Representation of data
Diagrams
- Choose a diagram to suit the data:
- stem-and-leaf (keeps the values, shows shape),
- box-and-whisker (lowest, three quartiles, highest),
- histogram (grouped data — bar area = frequency),
- cumulative frequency (running totals → median and quartiles).
Practice
In a histogram of grouped data, the frequency is shown by each bar's:
In a histogram, the area of each bar represents the frequency.
Averages and spread
- Central tendency: mean $\bar{x} = \dfrac{\sum x}{n}$, median (middle), mode (most common).
- Spread: range, interquartile range, and standard deviation $\sigma = \sqrt{\dfrac{\sum x^2}{n} - \bar{x}^2}$.
- Variance = $\sigma^2$.
Practice
For 10 values with Σx = 50, what is the mean?

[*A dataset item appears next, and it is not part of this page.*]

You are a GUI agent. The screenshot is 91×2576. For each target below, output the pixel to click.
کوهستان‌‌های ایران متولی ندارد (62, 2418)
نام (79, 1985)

Mean = Σx / n = 50 / 10 = 5.
Practice
For 10 values, Σx = 50 and Σx² = 300. What is the standard deviation? (√(Σx²/n − x̄²))
σ = √(300/10 − 5²) = √(30 − 25) = √5 ≈ 2.24.
You've got it
Key idea
- diagrams: stem-and-leaf, box plot, histogram (area = frequency), cumulative frequency
- averages: mean, median, mode; spread: range, IQR, standard deviation
- $\sigma = \sqrt{\dfrac{\sum x^2}{n} - \bar{x}^2}$, and variance $= \sigma^2$